What is powerful in this section of the testament, though, is the way cruelty and barbarism toward other people is parallel to cruelty and barbarism toward animals, whom Simeon and Levi, the brothers of needlessly “maim” as a sign of their victory. In the parallelism of the poetry, both targets of violence are equally inexcusable.
Finally, we become increasingly aware through the last chapter of Genesis of a deteriorating situation in Egypt. As important as Joseph as been to the Pharaoh, as high in the administrative hierarchy as he has been, when his father dies and Joseph wants permission to carry his bones to the burial site of Jacob’s fathers in Canaan, Joseph doesn’t go directly to Pharaoh but instead speaks to “Pharaoh’s court.”
Despite the fact that he assures Pharaoh he will return (was there a question?), Pharaoh sends all his officials with Joseph and his family, a “very larger troop” including horsemen. Did this signify that Pharaoh didn’t trust Joseph when he said he would return?

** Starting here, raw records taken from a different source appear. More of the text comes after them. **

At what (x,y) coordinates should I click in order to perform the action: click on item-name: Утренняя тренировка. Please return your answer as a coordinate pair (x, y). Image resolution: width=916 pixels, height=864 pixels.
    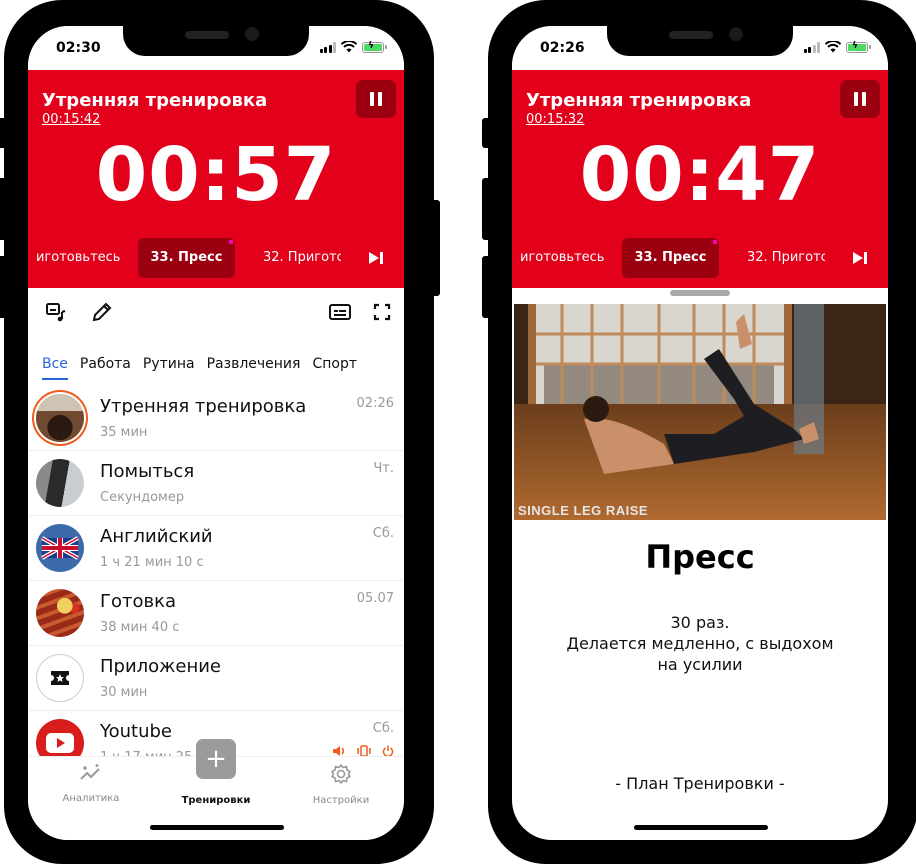
    Looking at the image, I should click on (204, 406).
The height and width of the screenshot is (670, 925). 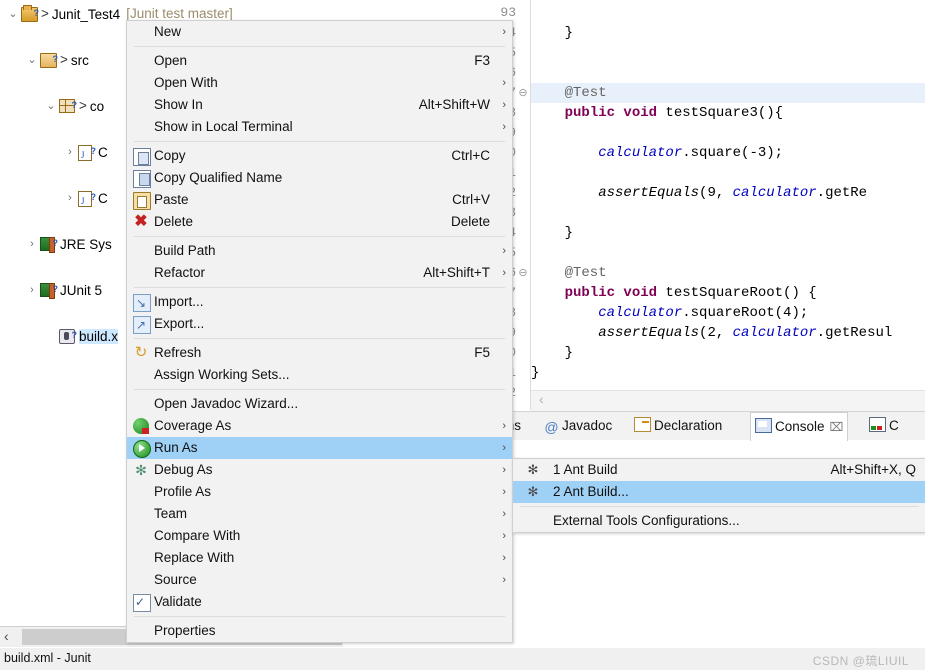 What do you see at coordinates (688, 426) in the screenshot?
I see `tab-label: Declaration` at bounding box center [688, 426].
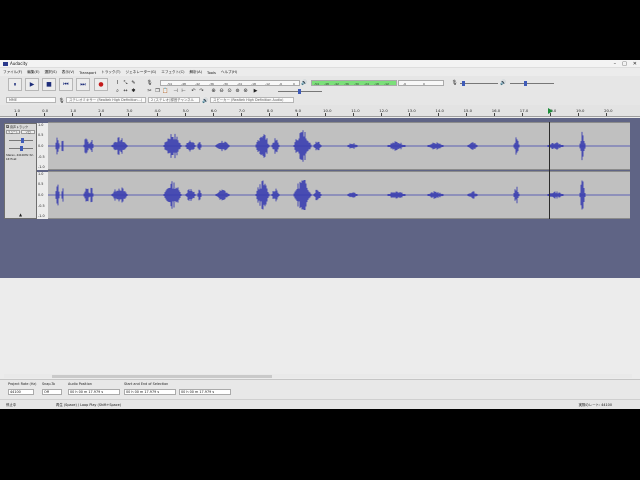  Describe the element at coordinates (158, 110) in the screenshot. I see `ruler-tick-label: 4.0` at that location.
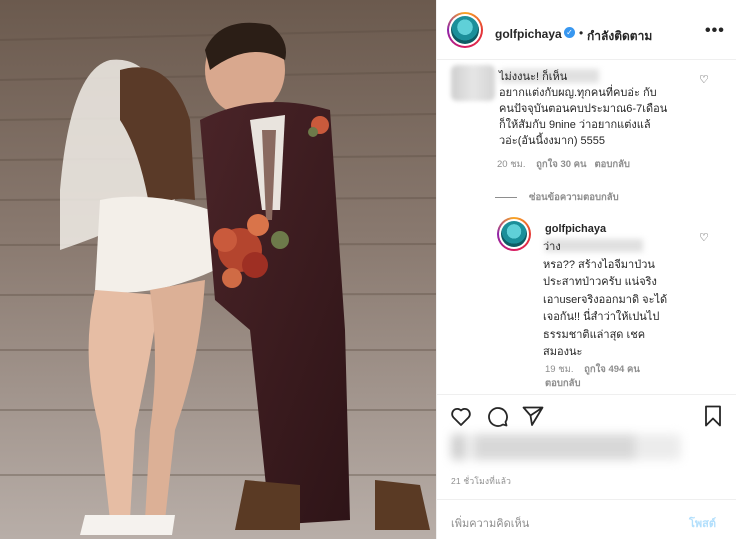 This screenshot has height=539, width=736. What do you see at coordinates (514, 234) in the screenshot?
I see `reply-avatar` at bounding box center [514, 234].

If there is any doubt about the answer to that question, the latter part of the verse seems to resolve it: “So Joseph went up to bury his father; and with him went up all the officials of Pharaoh, the senior members of his court, and all of Egypt’s dignitaries, together with all of Joseph’s household, his brothers, and his father’s household; only their children, their flocks, and their herds were left in the region of Goshen. Chariots, too, and horsemen went up with him; it was a very large group.”
Perhaps the children, flocks and herds were insurance. And once again, human life parallels animal life: even if the Israelites real intention was to escape, they will return for their flocks and herds as much as for their children.
And now on to Exodus and a “new king who did not know Joseph.”